If I could change anything about the CPT book, I'd put a LOT more clinical examples in it. Thanks for the input!


----------



## MJ4ever (Apr 18, 2011)

Hi Brandi,

If you counted out a detailed exam and moderate, it qualifies a 99214.
I would think it is possible to reach this level, especially if medication is prescribed.

Have a great day

Barbara


----------



## btadlock1 (Apr 18, 2011)

MJ4ever said:


> Hi Brandi,
> 
> If you counted out a detailed exam and moderate, it qualifies a 99214.
> I would think it is possible to reach this level, especially if medication is prescribed.
> ...



Medication was prescribed - antibiotics and painkillers, as well as special instructions on self-care. Honestly, the doctor was 1 HPI element away from having a comprehensive history, so I think the notes qualify for a solid 99214, but I just wanted to be sure that mastitis is a somewhat serious ailment that wouldn't have resolved without intervention, before telling the doctor that she shorted herself on payment.
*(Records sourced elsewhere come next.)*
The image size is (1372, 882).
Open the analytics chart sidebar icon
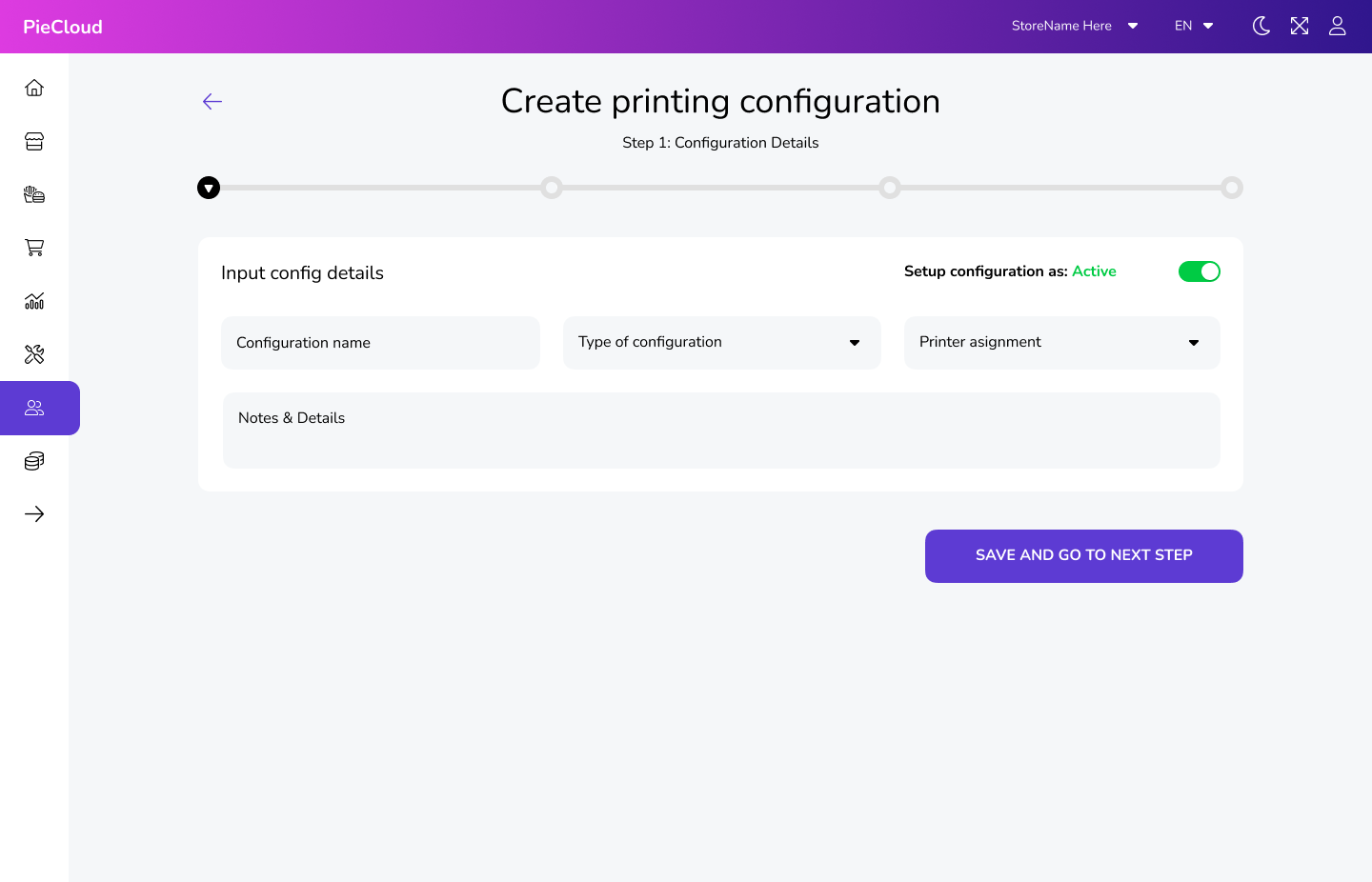(x=34, y=302)
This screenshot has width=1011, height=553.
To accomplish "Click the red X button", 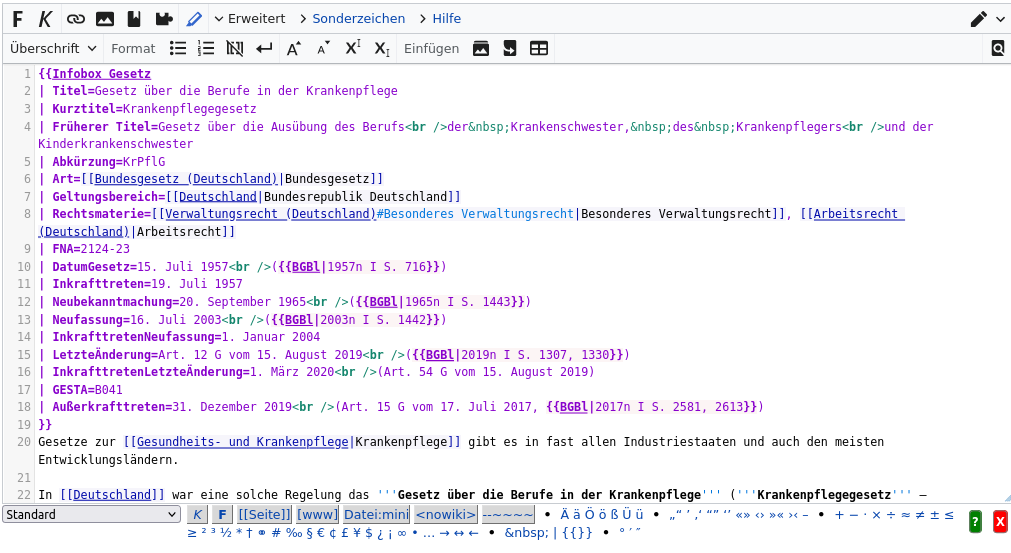I will pyautogui.click(x=999, y=520).
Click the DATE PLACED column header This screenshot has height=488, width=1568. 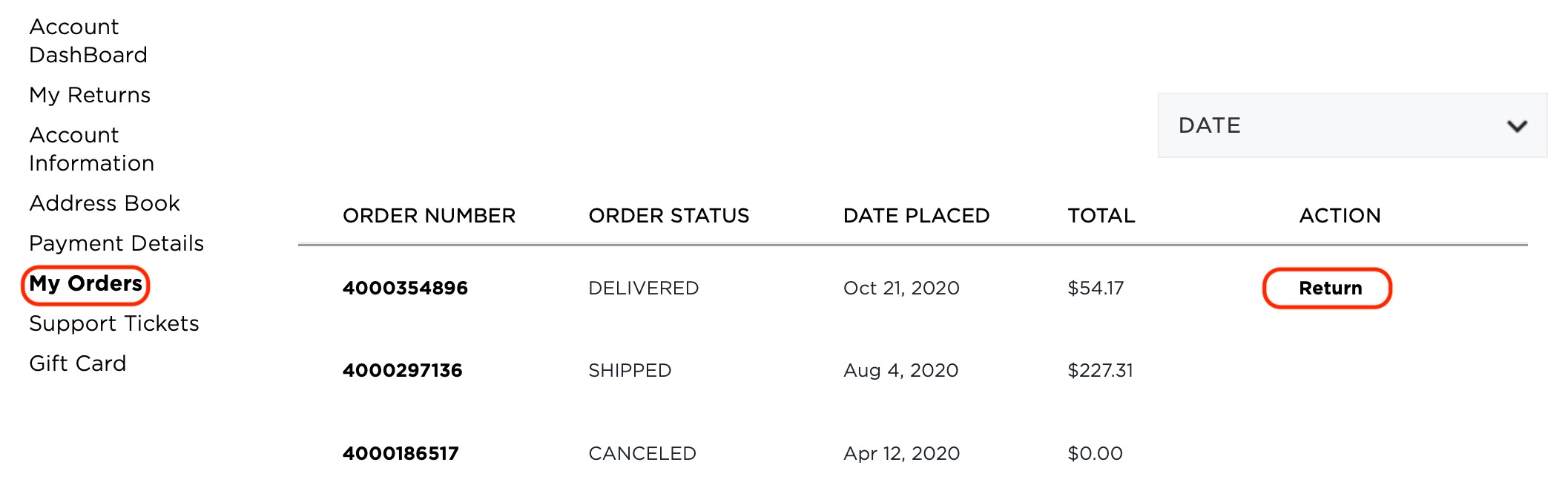pos(917,216)
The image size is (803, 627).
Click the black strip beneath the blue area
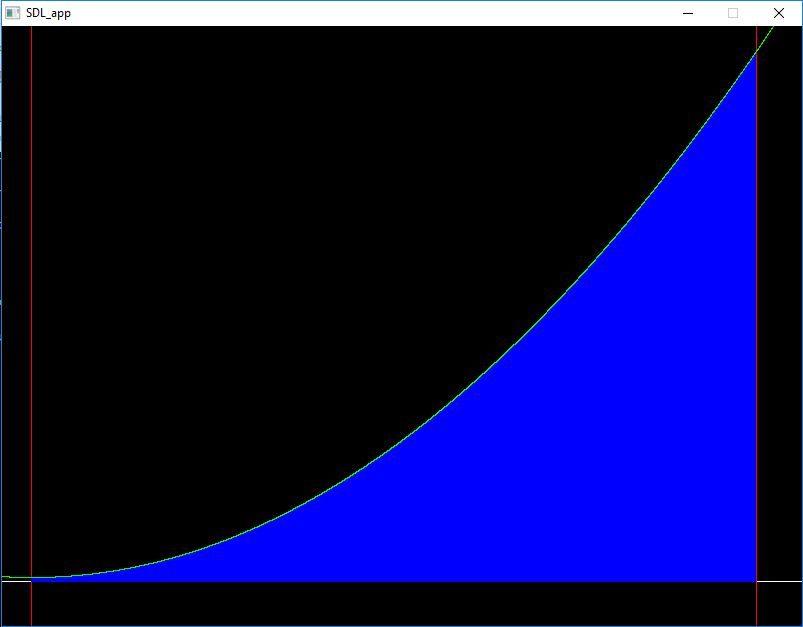pyautogui.click(x=400, y=604)
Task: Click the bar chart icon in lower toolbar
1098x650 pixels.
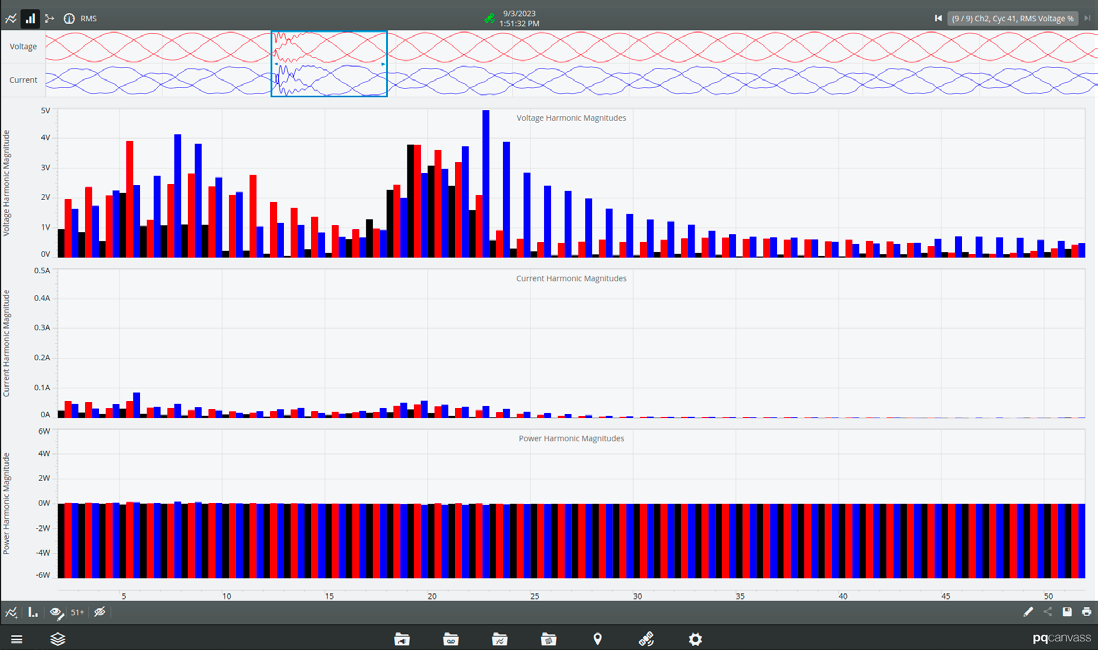Action: 33,612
From what I remember hearing about it, I didn't think it was a trivial problem, but like I said before - I'm not too keen on OBGYN issues...

I appreciate it!


----------



## annakilker (Apr 18, 2011)

*Acute mastitis*

I would agree with the doctor and bill level of service 99213.  The problem is acute; however no additional studies are ordered and the risk level is low at this time because there are no complications.  

I agree with you more examples in the CPT section of E/M would really help.  I am really trying to understand E/M coding so I am looking forward to reading the advice of additional  experienced E/M coders to help with this one.


----------